All types of businesses will be able to apply for the liquor primary license, so long as they do not operate from a motor vehicle, or operate a business primarily targeting minors.
John Yap, parliamentary secretary for Liquor Policy Reform and author of the Yap Report that formed the basis for the new law, said the new changes are an exciting move.
“We want to bolster creativity and innovation, not create barriers and red tape,” said Yap, adding the changes open the door for new business possibilities throughout B.C.
Matt Phillips, founder of Phillips Brewing and Malting Co., is thrilled by the changes.
“This is a move that will support local craft brewers and, in turn, continue to help create a thriving craft beer industry in B.C.,” said Phillips.

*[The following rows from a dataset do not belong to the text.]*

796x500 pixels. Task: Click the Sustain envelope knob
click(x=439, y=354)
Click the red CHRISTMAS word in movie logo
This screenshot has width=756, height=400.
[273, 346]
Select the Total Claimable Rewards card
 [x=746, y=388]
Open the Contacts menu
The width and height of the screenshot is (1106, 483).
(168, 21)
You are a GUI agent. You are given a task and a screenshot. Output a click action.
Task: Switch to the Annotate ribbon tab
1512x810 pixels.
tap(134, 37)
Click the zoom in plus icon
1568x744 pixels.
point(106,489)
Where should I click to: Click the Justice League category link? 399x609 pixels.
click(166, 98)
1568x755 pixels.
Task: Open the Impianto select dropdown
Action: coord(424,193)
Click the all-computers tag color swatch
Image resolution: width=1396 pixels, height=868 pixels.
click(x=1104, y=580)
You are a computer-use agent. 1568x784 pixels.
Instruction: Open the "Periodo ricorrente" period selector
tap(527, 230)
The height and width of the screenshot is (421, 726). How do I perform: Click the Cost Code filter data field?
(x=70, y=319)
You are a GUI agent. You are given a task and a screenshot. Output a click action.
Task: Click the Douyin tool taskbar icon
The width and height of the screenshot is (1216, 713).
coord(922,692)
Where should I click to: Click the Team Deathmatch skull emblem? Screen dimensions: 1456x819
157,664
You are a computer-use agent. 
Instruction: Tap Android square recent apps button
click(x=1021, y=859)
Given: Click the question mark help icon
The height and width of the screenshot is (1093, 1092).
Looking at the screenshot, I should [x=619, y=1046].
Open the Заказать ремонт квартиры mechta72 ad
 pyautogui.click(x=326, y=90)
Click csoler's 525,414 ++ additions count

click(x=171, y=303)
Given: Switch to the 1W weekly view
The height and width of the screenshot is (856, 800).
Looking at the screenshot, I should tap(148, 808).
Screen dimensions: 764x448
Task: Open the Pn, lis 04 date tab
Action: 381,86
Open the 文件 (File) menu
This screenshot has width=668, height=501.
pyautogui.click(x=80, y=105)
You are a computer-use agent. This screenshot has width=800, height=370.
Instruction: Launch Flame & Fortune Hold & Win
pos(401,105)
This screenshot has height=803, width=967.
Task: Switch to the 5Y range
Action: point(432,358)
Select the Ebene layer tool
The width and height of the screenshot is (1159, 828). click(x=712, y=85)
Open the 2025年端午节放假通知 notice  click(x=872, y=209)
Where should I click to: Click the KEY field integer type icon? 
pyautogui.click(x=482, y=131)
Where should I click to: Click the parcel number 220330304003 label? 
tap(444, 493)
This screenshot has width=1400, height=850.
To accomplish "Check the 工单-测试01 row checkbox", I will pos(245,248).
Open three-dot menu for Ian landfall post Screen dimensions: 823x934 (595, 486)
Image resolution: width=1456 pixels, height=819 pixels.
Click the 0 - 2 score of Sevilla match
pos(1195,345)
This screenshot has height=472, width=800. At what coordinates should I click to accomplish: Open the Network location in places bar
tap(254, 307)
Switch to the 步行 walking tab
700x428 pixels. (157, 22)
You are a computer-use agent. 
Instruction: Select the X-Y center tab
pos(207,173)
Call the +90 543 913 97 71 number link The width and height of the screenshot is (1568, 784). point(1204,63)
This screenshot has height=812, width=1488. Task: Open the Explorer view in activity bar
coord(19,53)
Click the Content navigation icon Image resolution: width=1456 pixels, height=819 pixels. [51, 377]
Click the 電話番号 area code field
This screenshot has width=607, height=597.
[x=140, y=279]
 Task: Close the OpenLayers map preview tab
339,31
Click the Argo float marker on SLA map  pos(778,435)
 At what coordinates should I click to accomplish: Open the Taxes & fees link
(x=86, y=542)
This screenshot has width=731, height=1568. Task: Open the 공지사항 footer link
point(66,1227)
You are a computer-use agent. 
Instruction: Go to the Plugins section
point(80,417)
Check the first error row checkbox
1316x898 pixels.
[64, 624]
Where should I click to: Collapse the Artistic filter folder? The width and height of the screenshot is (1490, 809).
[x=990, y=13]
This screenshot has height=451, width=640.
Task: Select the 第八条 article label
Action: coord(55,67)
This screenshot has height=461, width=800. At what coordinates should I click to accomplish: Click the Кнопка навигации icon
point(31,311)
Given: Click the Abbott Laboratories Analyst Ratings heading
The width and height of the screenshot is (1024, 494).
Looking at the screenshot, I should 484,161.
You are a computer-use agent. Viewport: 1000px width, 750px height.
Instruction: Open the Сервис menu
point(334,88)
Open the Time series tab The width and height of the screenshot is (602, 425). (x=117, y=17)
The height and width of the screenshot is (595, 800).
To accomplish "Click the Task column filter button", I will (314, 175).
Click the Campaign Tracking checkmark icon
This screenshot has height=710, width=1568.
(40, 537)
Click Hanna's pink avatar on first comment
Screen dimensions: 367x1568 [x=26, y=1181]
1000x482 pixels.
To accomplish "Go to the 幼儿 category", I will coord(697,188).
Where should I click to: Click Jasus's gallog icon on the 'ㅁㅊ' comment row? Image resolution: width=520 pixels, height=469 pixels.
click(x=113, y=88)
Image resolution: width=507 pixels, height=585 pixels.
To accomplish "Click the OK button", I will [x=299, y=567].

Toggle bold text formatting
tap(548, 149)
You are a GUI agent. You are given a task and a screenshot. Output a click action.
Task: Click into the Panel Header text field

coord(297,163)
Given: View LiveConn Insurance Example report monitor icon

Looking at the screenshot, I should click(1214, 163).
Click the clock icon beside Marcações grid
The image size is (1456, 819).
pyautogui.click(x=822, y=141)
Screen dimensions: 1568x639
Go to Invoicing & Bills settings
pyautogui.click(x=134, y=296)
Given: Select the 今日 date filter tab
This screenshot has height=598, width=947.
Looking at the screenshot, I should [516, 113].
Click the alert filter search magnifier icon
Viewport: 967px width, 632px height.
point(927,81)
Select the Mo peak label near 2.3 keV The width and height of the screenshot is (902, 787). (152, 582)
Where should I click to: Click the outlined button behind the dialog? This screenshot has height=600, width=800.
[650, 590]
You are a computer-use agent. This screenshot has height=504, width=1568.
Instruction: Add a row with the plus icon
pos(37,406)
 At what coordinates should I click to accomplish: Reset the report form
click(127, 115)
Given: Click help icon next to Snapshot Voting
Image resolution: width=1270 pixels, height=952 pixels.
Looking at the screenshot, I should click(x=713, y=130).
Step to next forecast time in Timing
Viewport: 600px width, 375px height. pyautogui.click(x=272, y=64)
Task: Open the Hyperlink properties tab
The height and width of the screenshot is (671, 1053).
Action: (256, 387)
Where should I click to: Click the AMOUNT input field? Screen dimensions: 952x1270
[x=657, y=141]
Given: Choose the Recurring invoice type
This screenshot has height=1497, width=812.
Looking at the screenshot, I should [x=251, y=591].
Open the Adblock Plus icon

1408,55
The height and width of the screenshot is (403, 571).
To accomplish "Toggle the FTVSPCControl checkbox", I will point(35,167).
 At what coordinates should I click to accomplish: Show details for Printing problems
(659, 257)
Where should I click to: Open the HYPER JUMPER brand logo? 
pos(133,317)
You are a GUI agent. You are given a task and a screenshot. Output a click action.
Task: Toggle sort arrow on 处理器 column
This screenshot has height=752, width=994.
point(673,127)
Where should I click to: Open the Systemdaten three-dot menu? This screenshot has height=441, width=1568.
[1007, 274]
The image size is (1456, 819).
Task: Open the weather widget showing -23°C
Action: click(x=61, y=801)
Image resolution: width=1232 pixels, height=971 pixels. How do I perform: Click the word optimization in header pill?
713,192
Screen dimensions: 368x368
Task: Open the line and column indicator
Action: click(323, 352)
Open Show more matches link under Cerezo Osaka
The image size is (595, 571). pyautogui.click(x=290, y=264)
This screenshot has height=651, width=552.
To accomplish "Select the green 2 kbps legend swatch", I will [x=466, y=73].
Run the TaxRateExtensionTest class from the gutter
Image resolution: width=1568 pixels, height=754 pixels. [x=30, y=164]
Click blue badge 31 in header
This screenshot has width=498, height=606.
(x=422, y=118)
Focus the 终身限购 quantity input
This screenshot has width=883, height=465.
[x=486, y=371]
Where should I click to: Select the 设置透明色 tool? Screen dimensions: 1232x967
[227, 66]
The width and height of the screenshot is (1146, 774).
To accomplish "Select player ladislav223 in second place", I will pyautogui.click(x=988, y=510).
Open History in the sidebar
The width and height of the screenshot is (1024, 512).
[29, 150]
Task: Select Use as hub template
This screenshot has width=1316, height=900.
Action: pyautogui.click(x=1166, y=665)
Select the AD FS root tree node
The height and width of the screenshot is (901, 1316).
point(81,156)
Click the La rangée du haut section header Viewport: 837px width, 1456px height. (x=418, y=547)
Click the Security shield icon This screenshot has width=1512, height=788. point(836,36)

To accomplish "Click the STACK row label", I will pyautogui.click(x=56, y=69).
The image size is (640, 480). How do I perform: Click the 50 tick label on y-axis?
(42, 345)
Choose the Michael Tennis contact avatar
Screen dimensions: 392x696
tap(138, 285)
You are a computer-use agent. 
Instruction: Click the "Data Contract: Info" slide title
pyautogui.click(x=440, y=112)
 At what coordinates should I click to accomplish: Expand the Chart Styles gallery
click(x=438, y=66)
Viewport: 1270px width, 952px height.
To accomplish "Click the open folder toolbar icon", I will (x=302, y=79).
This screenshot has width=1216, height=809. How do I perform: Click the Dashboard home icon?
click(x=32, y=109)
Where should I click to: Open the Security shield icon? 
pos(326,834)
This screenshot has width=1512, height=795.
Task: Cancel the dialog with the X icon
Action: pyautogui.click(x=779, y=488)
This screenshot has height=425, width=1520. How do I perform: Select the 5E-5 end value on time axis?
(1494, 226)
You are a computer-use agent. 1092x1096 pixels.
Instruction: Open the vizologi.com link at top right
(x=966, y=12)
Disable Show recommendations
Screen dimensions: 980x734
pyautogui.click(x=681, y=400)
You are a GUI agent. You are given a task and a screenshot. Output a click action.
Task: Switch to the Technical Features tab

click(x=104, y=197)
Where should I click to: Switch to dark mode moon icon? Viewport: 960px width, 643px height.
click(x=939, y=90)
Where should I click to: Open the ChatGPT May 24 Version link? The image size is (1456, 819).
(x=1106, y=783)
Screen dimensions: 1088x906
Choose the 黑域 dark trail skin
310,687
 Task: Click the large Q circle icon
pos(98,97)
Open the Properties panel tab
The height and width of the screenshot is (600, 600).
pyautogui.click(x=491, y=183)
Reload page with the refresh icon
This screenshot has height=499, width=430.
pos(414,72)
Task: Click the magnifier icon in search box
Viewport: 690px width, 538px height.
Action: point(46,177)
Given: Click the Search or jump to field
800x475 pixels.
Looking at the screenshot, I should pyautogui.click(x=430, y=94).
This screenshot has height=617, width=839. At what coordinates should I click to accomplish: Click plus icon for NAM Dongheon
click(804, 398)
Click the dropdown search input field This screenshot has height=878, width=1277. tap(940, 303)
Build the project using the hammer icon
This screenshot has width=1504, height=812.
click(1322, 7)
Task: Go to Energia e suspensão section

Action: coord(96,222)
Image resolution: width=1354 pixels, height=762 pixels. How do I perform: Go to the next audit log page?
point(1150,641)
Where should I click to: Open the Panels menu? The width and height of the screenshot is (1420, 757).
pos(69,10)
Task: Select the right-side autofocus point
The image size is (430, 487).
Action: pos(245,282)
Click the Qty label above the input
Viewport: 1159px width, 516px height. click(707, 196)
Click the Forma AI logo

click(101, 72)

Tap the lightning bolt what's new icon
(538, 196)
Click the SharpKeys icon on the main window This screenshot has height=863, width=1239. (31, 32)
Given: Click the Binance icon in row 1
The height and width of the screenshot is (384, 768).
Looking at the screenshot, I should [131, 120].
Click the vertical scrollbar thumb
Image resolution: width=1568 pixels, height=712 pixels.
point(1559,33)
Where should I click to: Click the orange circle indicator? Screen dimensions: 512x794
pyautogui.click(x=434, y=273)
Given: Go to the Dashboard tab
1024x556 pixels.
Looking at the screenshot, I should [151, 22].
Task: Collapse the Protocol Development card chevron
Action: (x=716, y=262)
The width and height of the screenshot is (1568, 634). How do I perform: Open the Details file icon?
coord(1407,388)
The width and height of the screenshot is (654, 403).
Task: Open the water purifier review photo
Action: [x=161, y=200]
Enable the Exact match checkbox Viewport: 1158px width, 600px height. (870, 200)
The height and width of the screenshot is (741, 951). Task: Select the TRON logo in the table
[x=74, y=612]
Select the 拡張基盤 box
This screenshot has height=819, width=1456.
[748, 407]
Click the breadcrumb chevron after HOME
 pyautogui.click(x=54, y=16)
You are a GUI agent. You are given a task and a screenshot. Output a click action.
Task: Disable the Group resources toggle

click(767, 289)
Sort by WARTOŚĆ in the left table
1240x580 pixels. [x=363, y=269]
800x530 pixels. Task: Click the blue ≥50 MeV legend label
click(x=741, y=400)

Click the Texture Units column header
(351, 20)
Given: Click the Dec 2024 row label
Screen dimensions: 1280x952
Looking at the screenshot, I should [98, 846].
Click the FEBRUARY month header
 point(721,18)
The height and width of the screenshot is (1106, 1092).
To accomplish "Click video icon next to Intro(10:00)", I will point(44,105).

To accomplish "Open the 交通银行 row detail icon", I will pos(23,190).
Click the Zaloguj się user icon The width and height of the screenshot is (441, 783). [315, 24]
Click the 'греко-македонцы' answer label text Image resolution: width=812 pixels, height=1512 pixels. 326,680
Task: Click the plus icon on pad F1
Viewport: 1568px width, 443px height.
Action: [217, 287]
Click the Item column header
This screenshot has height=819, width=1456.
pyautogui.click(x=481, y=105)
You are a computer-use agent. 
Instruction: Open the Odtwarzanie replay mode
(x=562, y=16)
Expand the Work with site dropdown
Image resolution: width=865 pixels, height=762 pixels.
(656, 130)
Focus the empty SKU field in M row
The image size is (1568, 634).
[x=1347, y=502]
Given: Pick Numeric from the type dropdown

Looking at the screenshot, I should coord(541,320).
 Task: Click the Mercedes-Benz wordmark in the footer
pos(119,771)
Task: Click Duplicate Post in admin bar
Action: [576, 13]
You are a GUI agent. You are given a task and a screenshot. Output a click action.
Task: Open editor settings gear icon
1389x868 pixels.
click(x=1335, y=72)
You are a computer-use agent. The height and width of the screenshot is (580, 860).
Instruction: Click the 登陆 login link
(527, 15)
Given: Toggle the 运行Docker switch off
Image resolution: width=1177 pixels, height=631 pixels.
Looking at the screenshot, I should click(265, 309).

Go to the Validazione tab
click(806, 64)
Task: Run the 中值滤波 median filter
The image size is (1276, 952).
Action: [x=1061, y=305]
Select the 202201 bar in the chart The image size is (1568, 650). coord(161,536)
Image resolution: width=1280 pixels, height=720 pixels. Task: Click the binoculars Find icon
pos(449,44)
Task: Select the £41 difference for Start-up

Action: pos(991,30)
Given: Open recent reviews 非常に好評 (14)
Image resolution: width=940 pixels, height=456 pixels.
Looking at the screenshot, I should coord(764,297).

Victoria Mayor Lisa Helps expressed her support for the move to create more ingenuity and space for growth for Victoria businesses. She said the City of Victoria will continue to work closely with the province to support common sense liquor laws and sensible regulations while stripping away unnecessary hurdles to businesses.
To ensure that public health and safety concerns are safeguarded, businesses wishing to serve alcohol will have to go through the same licensing processes as other establishments, including the requirement that all staff serving liquor are Serving-It-Right certified.
The change in regulations is part of the B.C. government’s move to modernize regulations governing the sale and consumption of alcohol, introduced in 2015 as part of the Liquor Control and Licensing Act. The act made a number of changes in the province, including the sale of some alcohol in grocery stores.
The new regulations take effect Jan. 23.